Important Lessons I Wished I Knew When I Was 20 (Part 3)


Physical struggle can be tough. Psychological struggles are even tougher. Such struggles play with our minds and threaten to lower our self-esteem. With low self-esteem, we will lead life with less ambition and belittle ourselves even when success is well within our grasp.

Looking back, I have learnt a lot about the type of friends to keep, that trends do not define anyone, being alone is therapeutic and that being nice is different from being weak. Let me elaborate.

#1 Fashion does not matter

Who does not want to look the best and most trendy? Enter #ootd and #influencermarketing. With photos of the latest fashionable apparel donned by models and influencers, it is no wonder we yearn for the trendiest (and most probably expensive) clothes. Peer pressure is exceptionally strong at this stage of life.

Fashion is fleeting; it changes every few months. While it is good to look fashionable, it is better to be presentable. I once bought several matching shirts and pants that were trendy. I had worn them for a couple of times before they went out of fashion in a year or slightly more.

I had since learnt to dress presentably, and buy timeless classics instead of chasing the latest fashion trends.
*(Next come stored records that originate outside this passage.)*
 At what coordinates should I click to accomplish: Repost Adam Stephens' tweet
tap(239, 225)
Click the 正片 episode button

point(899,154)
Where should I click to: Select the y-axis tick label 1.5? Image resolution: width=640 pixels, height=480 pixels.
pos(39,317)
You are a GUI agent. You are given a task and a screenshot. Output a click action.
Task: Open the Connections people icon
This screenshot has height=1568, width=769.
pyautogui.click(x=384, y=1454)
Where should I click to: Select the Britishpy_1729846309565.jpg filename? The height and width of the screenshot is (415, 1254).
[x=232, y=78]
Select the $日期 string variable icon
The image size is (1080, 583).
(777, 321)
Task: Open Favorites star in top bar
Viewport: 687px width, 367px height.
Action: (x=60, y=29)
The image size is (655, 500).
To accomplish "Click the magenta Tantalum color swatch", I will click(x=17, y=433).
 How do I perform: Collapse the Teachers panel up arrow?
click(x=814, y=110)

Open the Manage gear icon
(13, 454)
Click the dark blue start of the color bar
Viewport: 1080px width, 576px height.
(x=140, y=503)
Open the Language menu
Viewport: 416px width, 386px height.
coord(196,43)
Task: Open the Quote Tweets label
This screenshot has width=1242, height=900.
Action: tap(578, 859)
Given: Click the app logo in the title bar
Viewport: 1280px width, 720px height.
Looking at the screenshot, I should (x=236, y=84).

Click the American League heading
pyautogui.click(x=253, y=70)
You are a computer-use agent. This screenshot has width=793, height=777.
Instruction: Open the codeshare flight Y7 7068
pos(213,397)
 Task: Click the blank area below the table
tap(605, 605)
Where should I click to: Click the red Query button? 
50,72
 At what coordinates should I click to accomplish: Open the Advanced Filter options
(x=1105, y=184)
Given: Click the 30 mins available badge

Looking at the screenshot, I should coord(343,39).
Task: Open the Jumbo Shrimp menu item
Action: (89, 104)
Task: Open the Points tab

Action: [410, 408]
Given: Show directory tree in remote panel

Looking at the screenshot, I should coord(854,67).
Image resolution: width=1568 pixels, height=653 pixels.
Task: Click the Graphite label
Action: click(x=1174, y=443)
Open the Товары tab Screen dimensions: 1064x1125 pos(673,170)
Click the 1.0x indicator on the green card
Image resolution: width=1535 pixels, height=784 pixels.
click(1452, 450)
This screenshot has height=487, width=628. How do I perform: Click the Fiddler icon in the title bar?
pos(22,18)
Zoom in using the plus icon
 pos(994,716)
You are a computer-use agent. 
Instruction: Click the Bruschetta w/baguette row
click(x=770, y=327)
My wardrobe is made up of plain and graphic tee shirts, plain long sleeved shirts (and a couple of patterned shirts), and plain pants.

Plain designed clothes are easier to match and do not go out of style. Mark Zuckerberg is well known to wear a grey tee shirt everyday except when he has big meetings.

#2 Do not waste time on toxic people

Do you have an overly critical person in your life? What about lazy people? There are also the overbearing ones who must dominate every conversation and make things work in their favour. There is also the selfish one who wants credit for every good job done without giving much of input. When the result is not as good, he will be the first one to deflect criticism. Such people are toxic. While they have their strengths, it is advisable to stay away from them.

You deserve better friends – those who will look out for you, support you, consider your feelings and celebrate your achievements. True friends want the best for each other.

#3 Learn to appreciate being alone

Time spent alone is not sad. It is actually a blessing! You need time to reflect and think about your future. This can only be done when you are left alone.

As you graduate and enter the workforce in your 20s, your school friends will have different schedules. Some of your friends may take up jobs which require shifts or for them to work through weekends (common for retail and hospitality). This is related to Point 1 in Part 2.

As you become comfortable being alone, you will discover more about yourself. You may even think of solutions to the issues you face. This may light up your entrepreneurial streak!

#4 Know the difference between being kind and weak

Just because you treat people nicely, this does not give them the permission to treat you poorly. The phrase “Do not take my kindness as my weakness” sums this up perfectly. We are taught to be kind and politely.

Have confidence and stand up for yourself. Stand up for your friends.

Growing up and transiting into a working adult bring dozens of challenges. Change is the only constant and we need to learn how to deal with it.

Which of these points resonates with you the most?